▶ What to work on
Everything from the line containing "This screenshot has width=678, height=1251." through the last line of the data below should be given again exactly, both end lines included and nothing more.

____________________

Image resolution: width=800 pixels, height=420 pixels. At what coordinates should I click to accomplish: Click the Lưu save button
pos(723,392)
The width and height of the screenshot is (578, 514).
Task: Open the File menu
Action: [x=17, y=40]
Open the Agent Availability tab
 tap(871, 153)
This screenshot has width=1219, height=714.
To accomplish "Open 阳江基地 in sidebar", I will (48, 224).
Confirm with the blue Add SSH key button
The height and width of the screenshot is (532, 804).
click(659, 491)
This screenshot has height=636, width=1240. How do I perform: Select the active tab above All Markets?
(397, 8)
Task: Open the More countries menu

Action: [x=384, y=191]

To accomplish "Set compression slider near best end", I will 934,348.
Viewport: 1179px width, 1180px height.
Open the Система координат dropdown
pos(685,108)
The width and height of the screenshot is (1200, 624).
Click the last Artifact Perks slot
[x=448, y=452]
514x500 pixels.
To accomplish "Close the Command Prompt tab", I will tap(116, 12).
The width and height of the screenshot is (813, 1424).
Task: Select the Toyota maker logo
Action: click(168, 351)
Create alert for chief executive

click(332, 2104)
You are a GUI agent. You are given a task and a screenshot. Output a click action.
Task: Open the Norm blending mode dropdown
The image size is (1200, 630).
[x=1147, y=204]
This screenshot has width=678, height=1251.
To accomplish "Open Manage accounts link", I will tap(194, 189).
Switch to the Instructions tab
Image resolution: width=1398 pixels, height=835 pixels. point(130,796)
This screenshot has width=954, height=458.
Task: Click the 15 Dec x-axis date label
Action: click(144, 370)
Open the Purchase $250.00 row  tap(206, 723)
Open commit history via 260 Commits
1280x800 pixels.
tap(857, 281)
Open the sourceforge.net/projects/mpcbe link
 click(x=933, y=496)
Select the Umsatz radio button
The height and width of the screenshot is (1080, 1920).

____________________

▶ Answer to this task
This screenshot has width=678, height=1251.
To accomplish "Open Manage accounts link", I will tap(194, 189).
Switch to the Instructions tab
Image resolution: width=1398 pixels, height=835 pixels. point(130,796)
This screenshot has width=954, height=458.
Task: Click the 15 Dec x-axis date label
Action: click(144, 370)
Open the Purchase $250.00 row  tap(206, 723)
Open commit history via 260 Commits
1280x800 pixels.
tap(857, 281)
Open the sourceforge.net/projects/mpcbe link
 click(x=933, y=496)
Select the Umsatz radio button
The height and width of the screenshot is (1080, 1920).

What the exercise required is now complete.